George, a man of few words, stared at her for a moment and just walked away. He didn't explain, defend, or deny; he said nothing. Later that evening, George quietly parked his pickup in front of Mildred's house ... and left it there all night.

Jesus tells us that soon all secrets will be made public. He even seems to encourage us to take part in the process. “What you hear whispered, proclaim on the housetops.” (Mt 10:27)


We Americans, more than any other society, have fulfilled these words. A few years back, a government agency spent forty million dollars to investigate and publish intimate details about a former president. Locally, the Los Angeles and San Bernardino newspapers printed a priest's picture, along with prurient accounts of his failings some two or three decades ago.


Dark secrets have been exposed to all, including small children. But is that really what Jesus had in mind? I think not – for at least two reasons.

First, they missed these men’s greatest sins. As much as their crimes repulse us, there are worse things to report. Now, I am not claiming inside knowledge about Bill Clinton or the pedophile priest. I know this because, for forty years, people have told me their miseries in the sacrament of reconciliation. Everyone has worse things in their account than what a newspaper can summarize.

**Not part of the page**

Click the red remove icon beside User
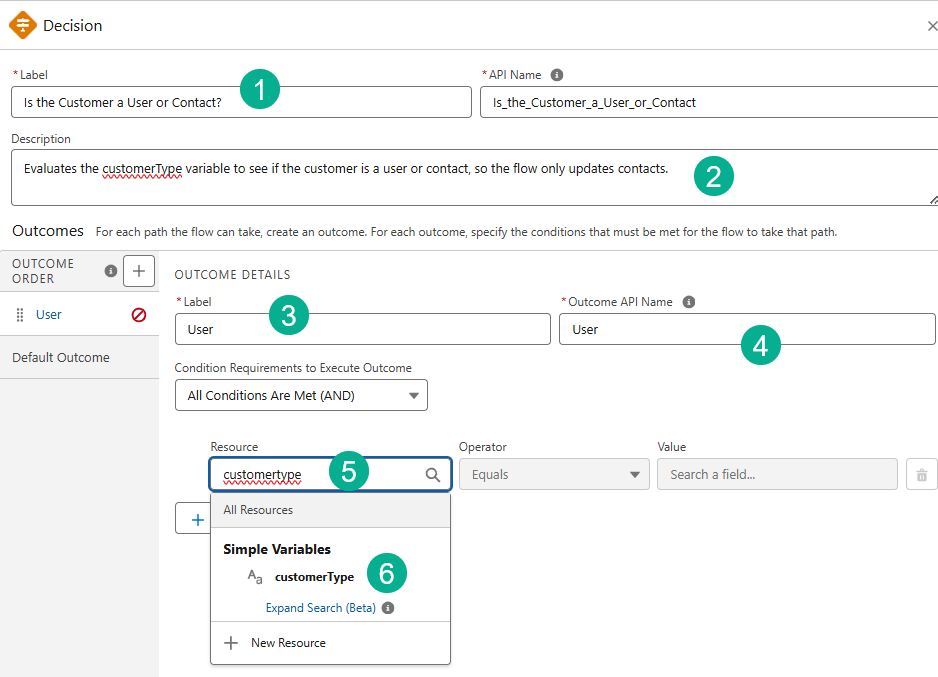This screenshot has height=677, width=938. coord(139,314)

Second, we might wonder why the spotlight has been focused on these men? For sure, their acts were reckless and imprudent. They have no one to blame but themselves. And yet… And yet, someday, all of us – accusers and accused – will have our lives exposed to such a searching light.


I am not trying to promote relativism here. No, if we could see our smallest sin for what it truly is, we would feel more revulsion for it than we presently do for the horrible acts of betrayal we have read about in recent years. Perhaps because of all these, we can begin to glimpse the duplicity and cruelty involved in every sin.


Jennifer Morse had an excellent column entitled “Let the Sexual Counter-Revolution Begin” which was published in the National Catholic Register, June 16, 2002). She said: “The scandals of priests not living their vows of celibacy provide an opportunity to revisit some of the long-held assumptions of the sexual revolution.” Among the myths she examined were: “Sex is just a natural bodily function.” “Sex is purely private.”


I know that many want to say, “all this is really not about sex, but something else”: betrayal of trust, unequal power, dishonesty. But those are the very things which make every use of sex outside of marriage wrong.


Jesus warns that the whole world will know what we have done. But he adds, twice, “Do not be afraid.” Condemnation, public shame, might bring a good result: repentance, humility. Don’t be afraid of what other sinful men might say or think about you – or do to you. “Rather be afraid of the one who can destroy both soul and body in Gehenna.” (Mt 10:28)


Both the Jerome Biblical Commentary and the Navarre Bible concur that “the one” is God. We should only fear God – not in some cringing sense, but because separation from him would involve such misery that any physical pain would seem small by comparison.


That horrendous possibility has a flip side. You were made for God. Only he can satisfy your relentless longings. You possess a worth “more than many sparrows.” So, now is the time to acknowledge Jesus before others so he will acknowledge you before the Father.